In Collins v. Tiveron (Ont CA, 2024) the Ontario Court of Appeal dismissed a motion to stay the order below pending appeal (decided on RJR grounds):
[21] I also deny Mr. Collins’ other motion, M55117, requesting a stay of the orders made by Baker J. and Smith J. relating to the Interim Child Support Appeal Decision. The test that governs motions to stay pending appeal is well-established: see e.g., BTR Global Opportunity Trading Limited v. RBC Dexia Investor Services Trust, 2011 ONCA 620, 283 O.A.C. 321, at para. 16. I must consider and balance the three-part test developed in RJR-MacDonald Inc. v. Canada (Attorney General), 1994 CanLII 117 (SCC), [1994] 1 S.C.R. 311, for interlocutory injunctions:
(1) Whether the appeal raises a serious question to be tried.

(2) Whether the moving party will suffer irreparable harm if the stay is refused.

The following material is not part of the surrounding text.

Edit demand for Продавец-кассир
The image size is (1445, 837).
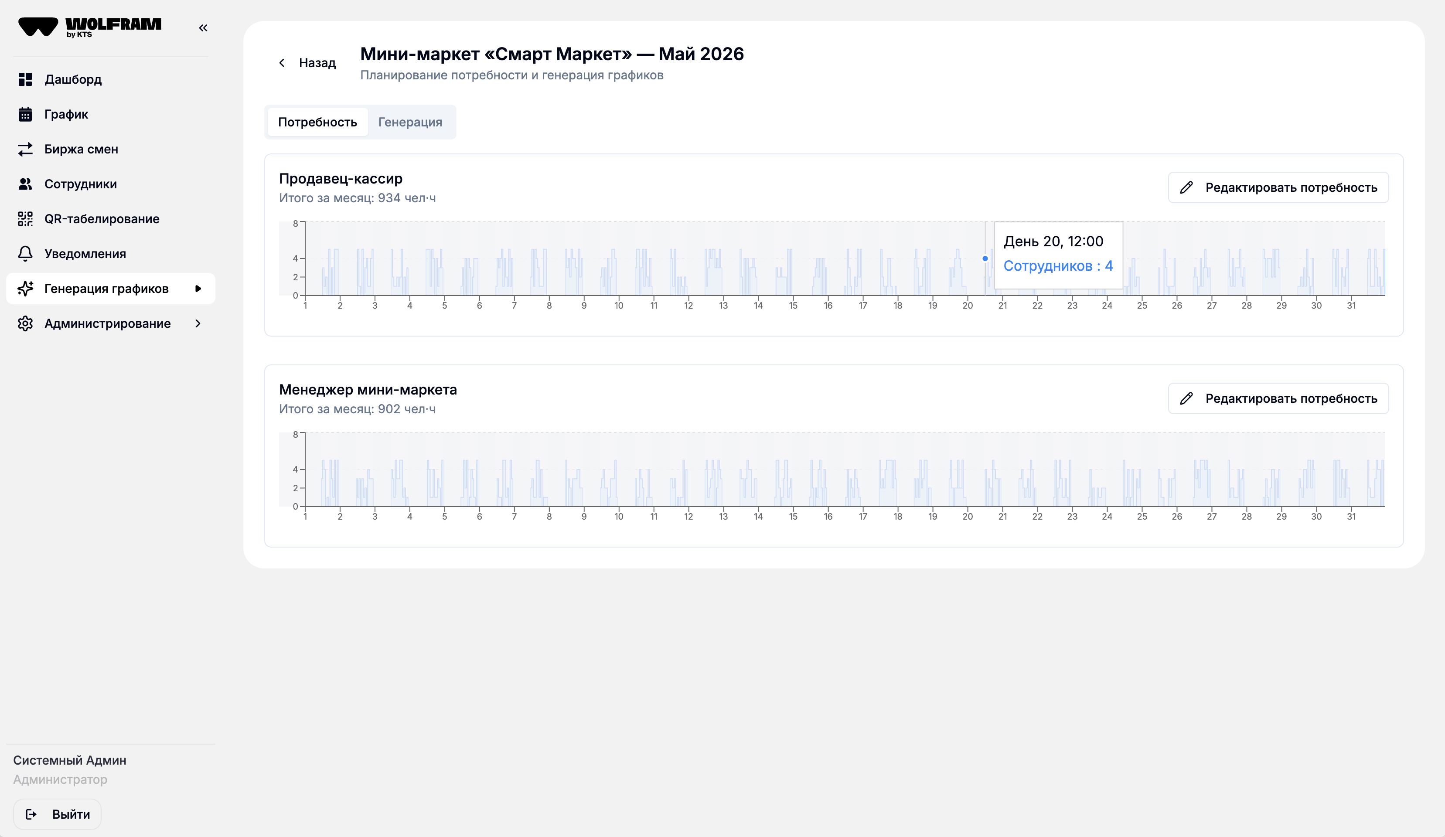tap(1278, 187)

(3) Whether the balance of convenience favours granting or refusing the stay.
. Dieffenbacher v. Dieffenbacher IV

In Dieffenbacher v. Dieffenbacher IV (Ont CA, 2023) the Court of Appeal sets out the test for stay pending appeal, here in an international family law case:
[10] The governing principles are well known. I adopt the words of Hourigan J.A. in Zafar v. Saiyid, 2017 ONCA 919, at paras. 17-18:
The test for staying an order pending appeal under r. 63.02 of the Rules of Civil Procedure, requires the court to consider the following factors: (1) a preliminary assessment must be made of the merits of the case to ensure that there is a serious question to be tried; (2) it must be determined whether the applicant would suffer irreparable harm if the application were refused; and (3) an assessment must be made as to which of the parties would suffer greater harm from the granting or refusal of the remedy pending a decision on the merits: Circuit World Corp. v. Lesperance (1997), 1997 CanLII 1385 (ON CA), 33 O.R. (3d) 674 (C.A. [In Chambers]), at para. 8; Warren Woods Land Corp. v. 1636891 Ontario Inc., 2012 ONCA 12 [In Chambers], at para. 1.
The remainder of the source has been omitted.